▶ _WORK REQUEST_
Give the number of lines in the listing below that include the word "computer", with nothing more.

----------------------------------------

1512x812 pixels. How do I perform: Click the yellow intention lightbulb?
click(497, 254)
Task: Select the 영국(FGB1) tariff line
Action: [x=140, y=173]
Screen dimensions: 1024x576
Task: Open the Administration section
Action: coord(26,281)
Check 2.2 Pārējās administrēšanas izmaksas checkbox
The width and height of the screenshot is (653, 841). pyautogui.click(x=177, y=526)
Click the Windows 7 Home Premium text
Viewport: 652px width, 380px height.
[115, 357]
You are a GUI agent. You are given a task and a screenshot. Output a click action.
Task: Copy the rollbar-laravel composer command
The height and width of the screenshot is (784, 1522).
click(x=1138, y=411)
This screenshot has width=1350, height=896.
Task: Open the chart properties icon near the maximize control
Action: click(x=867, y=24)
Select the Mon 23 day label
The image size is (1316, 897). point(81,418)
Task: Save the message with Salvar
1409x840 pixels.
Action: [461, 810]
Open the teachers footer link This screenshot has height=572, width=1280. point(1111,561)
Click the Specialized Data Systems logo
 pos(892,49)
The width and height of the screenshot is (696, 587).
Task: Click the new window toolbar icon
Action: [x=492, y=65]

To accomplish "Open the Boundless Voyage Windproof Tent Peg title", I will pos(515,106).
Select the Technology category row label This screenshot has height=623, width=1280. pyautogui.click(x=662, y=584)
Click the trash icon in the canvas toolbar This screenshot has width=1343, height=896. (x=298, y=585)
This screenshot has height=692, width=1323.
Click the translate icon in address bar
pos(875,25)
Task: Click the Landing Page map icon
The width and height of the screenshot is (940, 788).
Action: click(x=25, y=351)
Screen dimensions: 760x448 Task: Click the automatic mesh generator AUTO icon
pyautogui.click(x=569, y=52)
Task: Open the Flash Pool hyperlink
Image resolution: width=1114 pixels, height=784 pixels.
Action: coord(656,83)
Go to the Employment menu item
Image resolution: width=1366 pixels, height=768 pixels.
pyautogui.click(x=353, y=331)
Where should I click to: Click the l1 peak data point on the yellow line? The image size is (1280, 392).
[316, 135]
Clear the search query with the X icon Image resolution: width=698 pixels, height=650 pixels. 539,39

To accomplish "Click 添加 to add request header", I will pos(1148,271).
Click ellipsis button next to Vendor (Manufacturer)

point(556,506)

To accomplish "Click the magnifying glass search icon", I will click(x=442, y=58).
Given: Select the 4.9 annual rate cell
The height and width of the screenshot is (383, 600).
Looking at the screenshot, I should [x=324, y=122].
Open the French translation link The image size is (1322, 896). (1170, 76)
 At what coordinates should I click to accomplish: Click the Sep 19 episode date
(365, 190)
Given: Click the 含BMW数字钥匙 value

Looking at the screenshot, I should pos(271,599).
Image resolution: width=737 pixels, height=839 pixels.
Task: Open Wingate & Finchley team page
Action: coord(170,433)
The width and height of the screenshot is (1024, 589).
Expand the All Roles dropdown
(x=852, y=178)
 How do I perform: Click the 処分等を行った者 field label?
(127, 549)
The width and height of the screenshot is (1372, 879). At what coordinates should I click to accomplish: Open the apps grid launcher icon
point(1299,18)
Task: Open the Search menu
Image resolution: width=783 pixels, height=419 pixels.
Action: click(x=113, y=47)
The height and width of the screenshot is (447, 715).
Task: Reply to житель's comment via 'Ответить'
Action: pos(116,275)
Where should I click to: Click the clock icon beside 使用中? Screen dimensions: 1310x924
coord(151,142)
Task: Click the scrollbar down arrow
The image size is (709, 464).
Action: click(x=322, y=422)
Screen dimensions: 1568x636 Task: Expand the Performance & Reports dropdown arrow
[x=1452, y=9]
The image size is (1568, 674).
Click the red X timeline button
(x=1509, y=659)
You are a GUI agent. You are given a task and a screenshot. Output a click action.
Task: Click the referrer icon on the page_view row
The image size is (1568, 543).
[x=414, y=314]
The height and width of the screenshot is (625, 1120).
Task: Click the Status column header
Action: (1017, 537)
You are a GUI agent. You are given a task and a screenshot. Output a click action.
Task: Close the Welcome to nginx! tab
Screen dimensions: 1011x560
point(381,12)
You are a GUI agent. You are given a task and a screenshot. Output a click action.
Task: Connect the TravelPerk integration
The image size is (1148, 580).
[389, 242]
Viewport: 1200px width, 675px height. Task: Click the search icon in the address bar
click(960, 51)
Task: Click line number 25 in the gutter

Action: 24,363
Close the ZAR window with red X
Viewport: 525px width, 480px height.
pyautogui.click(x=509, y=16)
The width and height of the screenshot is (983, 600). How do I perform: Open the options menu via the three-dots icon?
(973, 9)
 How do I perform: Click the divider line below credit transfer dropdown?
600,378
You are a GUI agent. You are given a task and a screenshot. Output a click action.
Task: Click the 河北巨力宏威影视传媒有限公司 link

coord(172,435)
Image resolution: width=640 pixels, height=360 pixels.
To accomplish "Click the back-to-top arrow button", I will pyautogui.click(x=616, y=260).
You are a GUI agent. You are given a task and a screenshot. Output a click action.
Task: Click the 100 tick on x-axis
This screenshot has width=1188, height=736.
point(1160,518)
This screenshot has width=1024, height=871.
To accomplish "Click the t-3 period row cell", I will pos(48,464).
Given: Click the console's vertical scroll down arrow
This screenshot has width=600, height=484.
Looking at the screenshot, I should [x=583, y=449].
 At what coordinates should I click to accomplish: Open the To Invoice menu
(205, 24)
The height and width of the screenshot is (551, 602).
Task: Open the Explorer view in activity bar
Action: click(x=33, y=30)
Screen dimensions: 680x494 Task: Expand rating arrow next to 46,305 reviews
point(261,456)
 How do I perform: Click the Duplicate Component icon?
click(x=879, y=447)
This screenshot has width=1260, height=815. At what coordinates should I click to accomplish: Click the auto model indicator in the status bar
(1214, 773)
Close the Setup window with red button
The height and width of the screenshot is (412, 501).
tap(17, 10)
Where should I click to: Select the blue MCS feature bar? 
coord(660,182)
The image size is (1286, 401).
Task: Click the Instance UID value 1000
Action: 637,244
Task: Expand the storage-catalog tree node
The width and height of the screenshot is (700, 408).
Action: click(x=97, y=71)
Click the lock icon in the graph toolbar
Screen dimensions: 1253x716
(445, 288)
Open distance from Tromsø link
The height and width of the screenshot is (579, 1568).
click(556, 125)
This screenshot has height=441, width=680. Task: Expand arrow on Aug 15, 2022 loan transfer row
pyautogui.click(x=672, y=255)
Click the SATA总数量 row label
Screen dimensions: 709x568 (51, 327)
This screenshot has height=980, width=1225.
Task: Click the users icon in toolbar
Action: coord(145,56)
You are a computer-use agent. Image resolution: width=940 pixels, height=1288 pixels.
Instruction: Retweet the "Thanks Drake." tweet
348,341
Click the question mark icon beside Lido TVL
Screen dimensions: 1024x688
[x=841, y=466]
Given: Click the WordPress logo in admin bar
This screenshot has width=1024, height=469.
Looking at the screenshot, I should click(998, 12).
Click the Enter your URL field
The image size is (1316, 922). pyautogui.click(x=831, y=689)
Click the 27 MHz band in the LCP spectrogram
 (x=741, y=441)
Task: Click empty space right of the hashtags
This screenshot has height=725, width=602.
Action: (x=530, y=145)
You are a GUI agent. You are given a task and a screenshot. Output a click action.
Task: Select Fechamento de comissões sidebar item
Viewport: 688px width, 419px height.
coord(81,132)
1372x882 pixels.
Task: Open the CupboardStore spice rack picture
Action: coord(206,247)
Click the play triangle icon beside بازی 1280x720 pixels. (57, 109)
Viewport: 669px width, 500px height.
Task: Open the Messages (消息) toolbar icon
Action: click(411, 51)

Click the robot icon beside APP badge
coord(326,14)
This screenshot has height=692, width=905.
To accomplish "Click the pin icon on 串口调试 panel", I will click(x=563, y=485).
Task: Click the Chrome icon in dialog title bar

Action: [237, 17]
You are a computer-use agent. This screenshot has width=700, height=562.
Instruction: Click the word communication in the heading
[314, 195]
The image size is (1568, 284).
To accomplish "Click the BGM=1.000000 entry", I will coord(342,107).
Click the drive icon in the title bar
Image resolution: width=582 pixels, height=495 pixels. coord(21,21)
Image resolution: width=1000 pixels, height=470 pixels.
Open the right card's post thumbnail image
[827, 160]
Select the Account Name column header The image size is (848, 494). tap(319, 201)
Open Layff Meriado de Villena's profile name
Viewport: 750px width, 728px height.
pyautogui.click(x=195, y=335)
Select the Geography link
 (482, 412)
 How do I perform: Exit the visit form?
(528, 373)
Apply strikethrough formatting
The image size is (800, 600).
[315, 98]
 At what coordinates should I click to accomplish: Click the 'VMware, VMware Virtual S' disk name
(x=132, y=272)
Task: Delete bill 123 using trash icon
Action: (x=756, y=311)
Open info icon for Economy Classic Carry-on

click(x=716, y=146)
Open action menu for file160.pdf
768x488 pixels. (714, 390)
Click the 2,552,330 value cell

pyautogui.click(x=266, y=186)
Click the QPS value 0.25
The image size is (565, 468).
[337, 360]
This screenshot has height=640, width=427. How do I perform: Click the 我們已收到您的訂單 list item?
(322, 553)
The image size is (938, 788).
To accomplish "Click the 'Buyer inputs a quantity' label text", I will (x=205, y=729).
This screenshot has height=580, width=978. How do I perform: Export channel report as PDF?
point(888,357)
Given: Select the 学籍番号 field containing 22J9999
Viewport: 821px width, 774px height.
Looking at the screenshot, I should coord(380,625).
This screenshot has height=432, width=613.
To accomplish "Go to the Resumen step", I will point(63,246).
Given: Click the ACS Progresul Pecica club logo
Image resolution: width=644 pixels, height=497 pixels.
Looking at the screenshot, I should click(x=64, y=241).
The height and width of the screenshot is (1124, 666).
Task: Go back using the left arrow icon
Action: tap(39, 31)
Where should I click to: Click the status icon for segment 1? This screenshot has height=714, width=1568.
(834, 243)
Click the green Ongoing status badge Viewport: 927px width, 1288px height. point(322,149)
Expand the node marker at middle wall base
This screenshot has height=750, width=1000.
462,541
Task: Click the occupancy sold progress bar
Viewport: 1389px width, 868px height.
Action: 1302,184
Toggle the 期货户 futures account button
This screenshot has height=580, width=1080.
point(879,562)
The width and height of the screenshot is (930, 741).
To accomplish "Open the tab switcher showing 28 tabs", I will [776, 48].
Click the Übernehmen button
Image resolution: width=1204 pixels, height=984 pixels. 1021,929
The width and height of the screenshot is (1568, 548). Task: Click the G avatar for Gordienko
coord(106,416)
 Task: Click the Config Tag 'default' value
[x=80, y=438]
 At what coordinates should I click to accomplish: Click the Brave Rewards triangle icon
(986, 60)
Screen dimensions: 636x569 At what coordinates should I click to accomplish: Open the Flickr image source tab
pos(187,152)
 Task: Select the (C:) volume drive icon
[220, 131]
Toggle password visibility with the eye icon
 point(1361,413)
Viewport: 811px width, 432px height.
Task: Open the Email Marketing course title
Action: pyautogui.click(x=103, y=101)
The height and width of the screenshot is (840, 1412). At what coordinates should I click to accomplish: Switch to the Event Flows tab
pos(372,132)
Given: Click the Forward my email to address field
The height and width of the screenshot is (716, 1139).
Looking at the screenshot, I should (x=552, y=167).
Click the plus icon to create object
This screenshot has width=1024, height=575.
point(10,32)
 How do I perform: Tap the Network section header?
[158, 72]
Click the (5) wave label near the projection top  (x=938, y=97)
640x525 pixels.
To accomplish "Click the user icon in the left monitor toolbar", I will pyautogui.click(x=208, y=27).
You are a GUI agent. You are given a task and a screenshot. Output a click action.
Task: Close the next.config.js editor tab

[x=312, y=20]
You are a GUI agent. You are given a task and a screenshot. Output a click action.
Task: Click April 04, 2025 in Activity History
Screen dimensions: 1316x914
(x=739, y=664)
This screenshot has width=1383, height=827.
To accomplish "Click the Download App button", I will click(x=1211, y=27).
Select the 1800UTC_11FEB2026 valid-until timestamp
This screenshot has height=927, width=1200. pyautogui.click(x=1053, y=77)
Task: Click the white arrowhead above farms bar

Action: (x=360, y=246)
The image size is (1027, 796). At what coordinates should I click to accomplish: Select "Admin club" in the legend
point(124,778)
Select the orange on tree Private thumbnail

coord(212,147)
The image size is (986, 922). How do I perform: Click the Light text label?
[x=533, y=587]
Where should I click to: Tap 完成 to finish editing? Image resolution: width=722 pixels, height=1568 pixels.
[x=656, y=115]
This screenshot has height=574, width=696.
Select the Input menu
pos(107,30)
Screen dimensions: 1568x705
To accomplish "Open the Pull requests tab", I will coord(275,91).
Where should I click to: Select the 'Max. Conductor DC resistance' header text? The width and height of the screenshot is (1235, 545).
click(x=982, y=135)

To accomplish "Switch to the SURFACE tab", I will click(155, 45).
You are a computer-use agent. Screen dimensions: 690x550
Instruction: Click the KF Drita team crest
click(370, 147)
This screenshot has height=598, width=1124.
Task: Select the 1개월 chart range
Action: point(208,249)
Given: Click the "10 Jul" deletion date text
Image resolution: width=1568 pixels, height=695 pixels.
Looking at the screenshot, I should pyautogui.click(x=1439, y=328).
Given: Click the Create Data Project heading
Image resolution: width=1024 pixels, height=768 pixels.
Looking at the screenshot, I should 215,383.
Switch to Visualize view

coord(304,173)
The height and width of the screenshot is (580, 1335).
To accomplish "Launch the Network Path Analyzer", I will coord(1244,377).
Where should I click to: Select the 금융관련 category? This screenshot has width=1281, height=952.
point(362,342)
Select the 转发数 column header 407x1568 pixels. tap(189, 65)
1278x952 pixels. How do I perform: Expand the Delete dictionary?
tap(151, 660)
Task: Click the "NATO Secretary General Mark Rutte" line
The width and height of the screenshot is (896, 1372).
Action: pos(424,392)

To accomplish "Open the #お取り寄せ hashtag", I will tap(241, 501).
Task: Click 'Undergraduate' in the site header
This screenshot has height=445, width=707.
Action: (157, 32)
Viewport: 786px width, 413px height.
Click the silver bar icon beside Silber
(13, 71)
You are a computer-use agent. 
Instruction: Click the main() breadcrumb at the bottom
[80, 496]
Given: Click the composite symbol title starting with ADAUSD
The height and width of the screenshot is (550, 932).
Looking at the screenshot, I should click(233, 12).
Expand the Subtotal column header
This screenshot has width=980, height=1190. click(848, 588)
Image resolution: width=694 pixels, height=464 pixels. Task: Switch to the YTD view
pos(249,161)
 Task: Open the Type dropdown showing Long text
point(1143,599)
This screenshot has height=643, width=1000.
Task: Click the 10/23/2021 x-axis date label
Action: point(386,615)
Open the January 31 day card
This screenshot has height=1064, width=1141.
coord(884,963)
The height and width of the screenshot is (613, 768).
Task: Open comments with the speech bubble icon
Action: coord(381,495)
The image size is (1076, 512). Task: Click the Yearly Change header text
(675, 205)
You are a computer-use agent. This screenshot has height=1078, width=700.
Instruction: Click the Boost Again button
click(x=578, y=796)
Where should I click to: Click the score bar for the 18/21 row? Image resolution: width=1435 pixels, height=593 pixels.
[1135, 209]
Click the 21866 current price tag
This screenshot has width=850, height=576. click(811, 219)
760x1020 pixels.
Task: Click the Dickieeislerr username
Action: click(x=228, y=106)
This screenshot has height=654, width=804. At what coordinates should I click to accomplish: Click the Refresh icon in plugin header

----------------------------------------

▶ _WRITTEN REPLY_
5